**Extracted records**
======

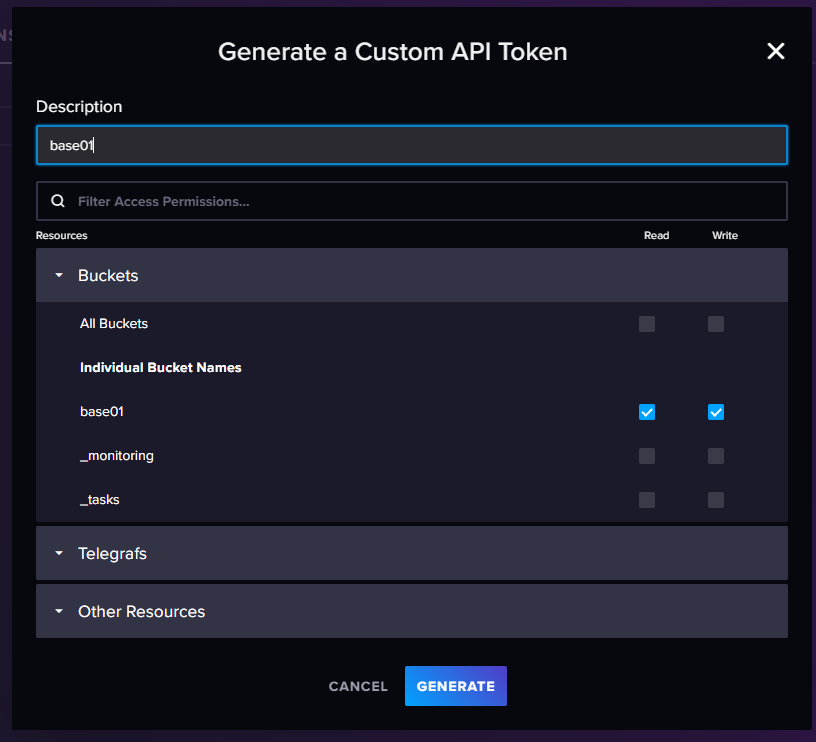Click the Filter Access Permissions search box
This screenshot has width=816, height=742.
(x=411, y=201)
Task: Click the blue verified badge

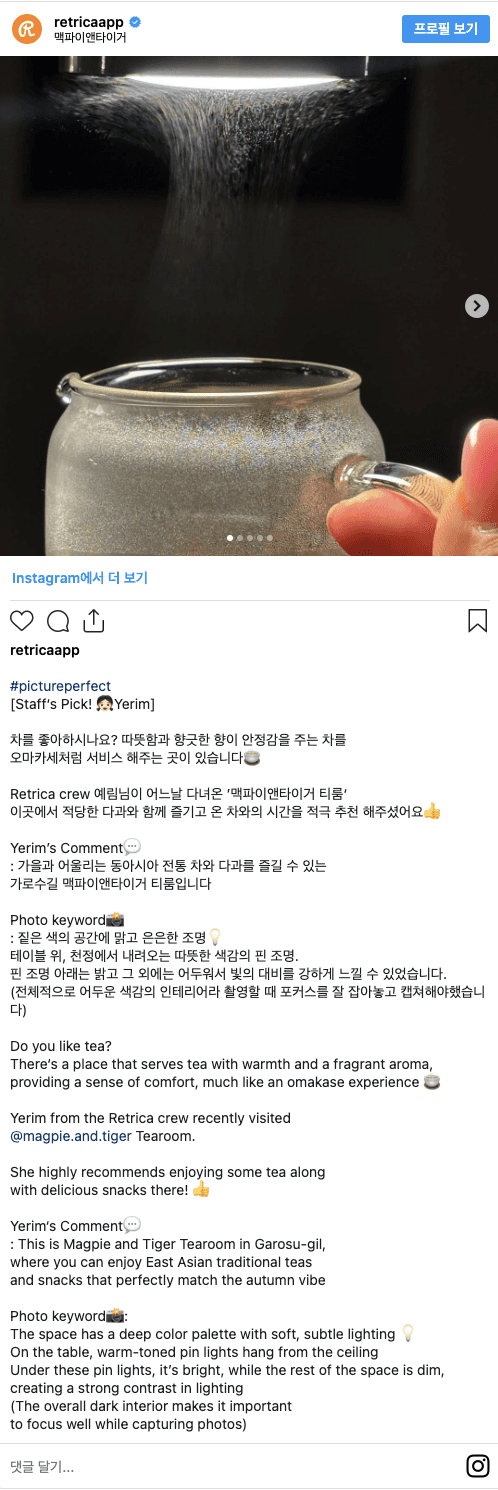Action: point(135,21)
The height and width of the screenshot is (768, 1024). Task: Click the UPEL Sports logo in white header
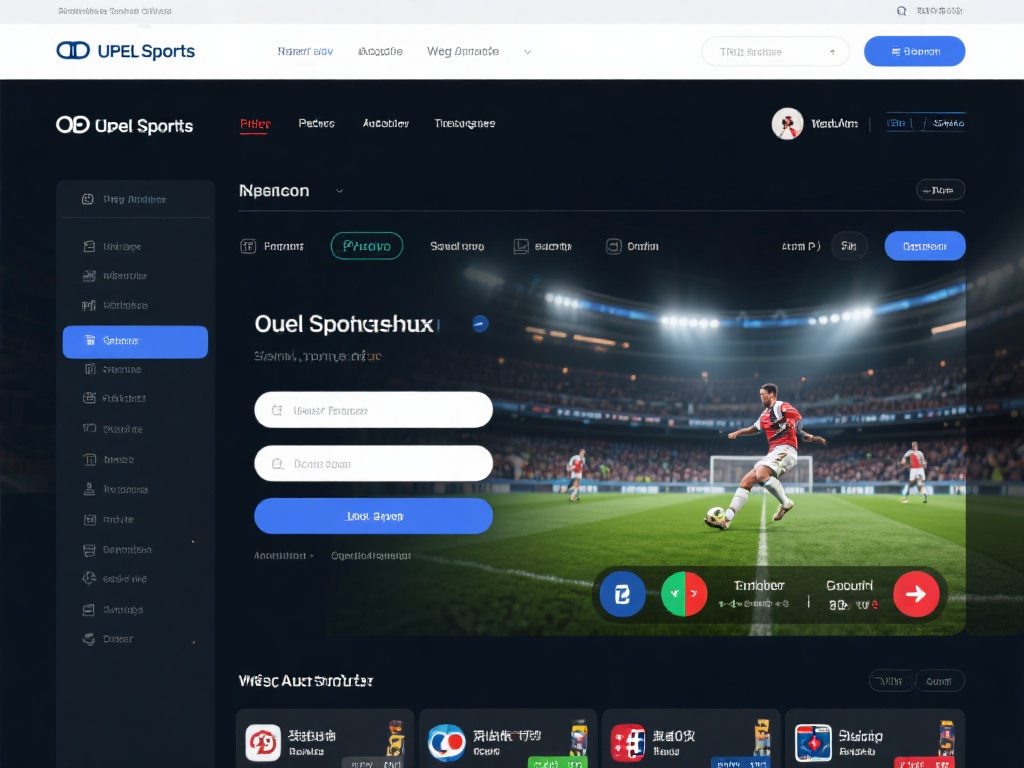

======

Skip the pictures and retype exactly the lines from the one that contains "Task: Click the blue verified badge" to the last line of the records.

Task: Click the blue verified badge

Action: point(135,21)
The height and width of the screenshot is (768, 1024). Task: Click the UPEL Sports logo in white header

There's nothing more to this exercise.